Remember, the only reason why there are friendly relations between Germany and Israel is because of the Holocaust. Before the end of World War Two the relation that the Germans had with the Jews was one of extermination. Once the concern about the Holocaust goes down to the point that it becomes insignificant, then what will become of German-Jewish relations? The only reason why the German government has shown such a passionate support for Israel is because of Germany’s responsibility for the Holocaust and thus obligation to be outraged by the greatest massacre of the Jews since the Holocaust.
But what if the Germans stopped caring about the Holocaust? Then they would not care about the future holocaust. In Turkey, nobody cares about the Armenian Genocide; in fact, they deny it. What is Turkey doing in our own time? It has killed more Armenians through its proxy Azerbaijan. In Ukraine they don’t care that Ukrainian proxies for the Nazis butchered over a hundred thousand Poles in the 1940s. And in Ukraine today there are statues of, and buildings and streets named after the very criminals who did these massacres. And even today, Ukraine refuses to allow Poland to bury the dead of those killed by Ukraine’s national heroes. This all stems from an indifference to history. This is why it is so vital for Germany to continue remembering the Holocaust, and to continue speaking of it. History repeats for those who do not learn from history. For the Germanic New Rightist, continuously talking about the Holocaust weakens Germany. “Containing Germany’s original sin”, writes Martin Sellner, “is the task of the global community.” The teaching on the Holocaust is then seen as a conspiracy; hence, Zionists — who will always talk about the Shoah — are hinderances to the strengthening of Germany.
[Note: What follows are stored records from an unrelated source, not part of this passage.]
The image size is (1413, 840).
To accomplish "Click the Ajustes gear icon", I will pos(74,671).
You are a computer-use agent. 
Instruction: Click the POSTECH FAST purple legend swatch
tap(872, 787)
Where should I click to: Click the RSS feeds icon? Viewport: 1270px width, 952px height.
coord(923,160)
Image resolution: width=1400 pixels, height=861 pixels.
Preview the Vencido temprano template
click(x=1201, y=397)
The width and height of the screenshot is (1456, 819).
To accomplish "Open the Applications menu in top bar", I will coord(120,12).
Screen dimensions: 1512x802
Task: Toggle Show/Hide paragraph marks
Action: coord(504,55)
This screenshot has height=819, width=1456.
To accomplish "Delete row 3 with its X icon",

The insistence on always remembering the Holocaust is looked at with a disdain towards the Jews. Martin Sellner betokens this when he writes things like: “This Germano- and Judeo-centric guilt cult, as bizarre as it sounds, is currently the most powerful meta-narrative of all.” Immigration from so called “third world” countries is despised by both the European new right and the right-wing zionist. Nonetheless, the German new right grievously sees both the Jew and the migrant as having privileges that the German does not have. “Being a Jew or a migrant means a privilege in today’s Germany” writes Martin Sellner. “It provides a protected ‘place of speech’ from which one can act racistly against locals.”
If the Turk, the German and the Jew all shout slogans of ethnocentrism, what makes them so different from each other? In the end, it will become pottery cracking other pottery; the end result is potshard. Shem will destroy himself, and Japheth — outside of the tent, will kill his brother.